= Alfred Pinsky =

Canadian painter

Alfred Pinsky (March 31, 1921 - November 21, 1999) was a Canadian artist and art educator. He was described as part of the informal Jewish Painters of Montreal group.

==Professional history==

Pinsky's artistic education began at Baron Byng High School, where he was a student of, and later assistant to, Anne Savage.

During the Second World War, Pinsky served in the Royal Canadian Air Force, and subsequently moved to Nova Scotia; he later returned to Montreal, where he co-founded the Montreal Art School.

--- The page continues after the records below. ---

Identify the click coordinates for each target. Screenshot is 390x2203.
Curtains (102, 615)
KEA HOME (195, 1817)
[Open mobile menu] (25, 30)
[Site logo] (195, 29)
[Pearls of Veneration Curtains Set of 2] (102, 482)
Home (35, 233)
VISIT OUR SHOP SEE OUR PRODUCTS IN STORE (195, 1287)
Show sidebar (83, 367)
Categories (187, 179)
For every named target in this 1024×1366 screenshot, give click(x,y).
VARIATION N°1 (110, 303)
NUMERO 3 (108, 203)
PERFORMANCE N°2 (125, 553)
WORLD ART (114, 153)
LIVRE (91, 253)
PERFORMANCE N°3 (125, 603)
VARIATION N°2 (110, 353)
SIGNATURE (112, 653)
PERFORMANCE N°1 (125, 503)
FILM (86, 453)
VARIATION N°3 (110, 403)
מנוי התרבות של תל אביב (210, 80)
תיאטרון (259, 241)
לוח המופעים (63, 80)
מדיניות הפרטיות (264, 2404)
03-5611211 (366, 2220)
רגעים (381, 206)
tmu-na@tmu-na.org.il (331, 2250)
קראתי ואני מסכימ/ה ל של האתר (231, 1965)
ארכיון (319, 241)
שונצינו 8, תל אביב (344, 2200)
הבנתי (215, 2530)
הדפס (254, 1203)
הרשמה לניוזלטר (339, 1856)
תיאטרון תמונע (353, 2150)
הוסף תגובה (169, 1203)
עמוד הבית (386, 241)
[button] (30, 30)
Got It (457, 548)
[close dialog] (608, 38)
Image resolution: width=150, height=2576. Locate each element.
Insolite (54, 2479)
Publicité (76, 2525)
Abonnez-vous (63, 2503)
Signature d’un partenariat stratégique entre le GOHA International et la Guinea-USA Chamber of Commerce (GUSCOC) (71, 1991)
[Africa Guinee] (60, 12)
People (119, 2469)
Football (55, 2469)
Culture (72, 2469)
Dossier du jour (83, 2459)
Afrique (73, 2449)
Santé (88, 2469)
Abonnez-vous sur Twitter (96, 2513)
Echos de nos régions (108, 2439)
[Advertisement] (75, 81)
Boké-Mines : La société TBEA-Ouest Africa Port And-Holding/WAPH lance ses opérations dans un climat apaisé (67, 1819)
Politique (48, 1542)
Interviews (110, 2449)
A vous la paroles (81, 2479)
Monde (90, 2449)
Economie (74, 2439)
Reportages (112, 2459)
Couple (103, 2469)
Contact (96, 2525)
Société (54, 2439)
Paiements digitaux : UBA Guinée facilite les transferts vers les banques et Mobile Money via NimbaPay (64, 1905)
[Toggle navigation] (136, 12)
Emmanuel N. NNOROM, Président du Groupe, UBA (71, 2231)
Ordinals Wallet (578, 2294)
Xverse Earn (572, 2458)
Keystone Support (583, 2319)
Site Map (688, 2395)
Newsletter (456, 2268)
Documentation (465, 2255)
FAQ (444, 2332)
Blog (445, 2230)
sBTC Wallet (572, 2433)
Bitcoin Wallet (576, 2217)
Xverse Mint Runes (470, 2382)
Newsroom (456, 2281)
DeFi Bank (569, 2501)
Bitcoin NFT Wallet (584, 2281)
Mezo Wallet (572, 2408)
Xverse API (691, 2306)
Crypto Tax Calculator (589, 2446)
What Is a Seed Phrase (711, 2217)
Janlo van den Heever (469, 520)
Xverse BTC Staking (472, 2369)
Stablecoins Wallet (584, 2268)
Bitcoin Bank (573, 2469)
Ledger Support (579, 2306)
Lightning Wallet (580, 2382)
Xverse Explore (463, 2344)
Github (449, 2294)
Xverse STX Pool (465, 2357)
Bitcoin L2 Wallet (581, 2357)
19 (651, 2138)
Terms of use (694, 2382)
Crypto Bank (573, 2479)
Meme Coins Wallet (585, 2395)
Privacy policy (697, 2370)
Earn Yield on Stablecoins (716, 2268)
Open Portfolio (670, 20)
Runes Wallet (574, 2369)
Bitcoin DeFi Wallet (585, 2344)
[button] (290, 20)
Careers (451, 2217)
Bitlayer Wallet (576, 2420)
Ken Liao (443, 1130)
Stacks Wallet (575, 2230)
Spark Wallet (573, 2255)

In 1960, when Sir George Williams University established its Department of Fine Arts, Pinsky served as its first chairman, in 1974, Sir George Williams University merged with Loyola College to become Concordia University, and in 1975, Pinsky became Concordia's first Dean of Fine Arts.

His students included Mary Pratt and Joan Rankin.

==Personal life==

In 1945, Pinsky married fellow artist Ghitta Caiserman; they had one daughter, Kathe, but divorced in 1959. He subsequently married fellow artist Claire Hogenkamp.

==Honors==
Every year, Concordia University awards the Alfred Pinsky Medal to the highest-ranking student graduating with a Bachelor of Fine Arts.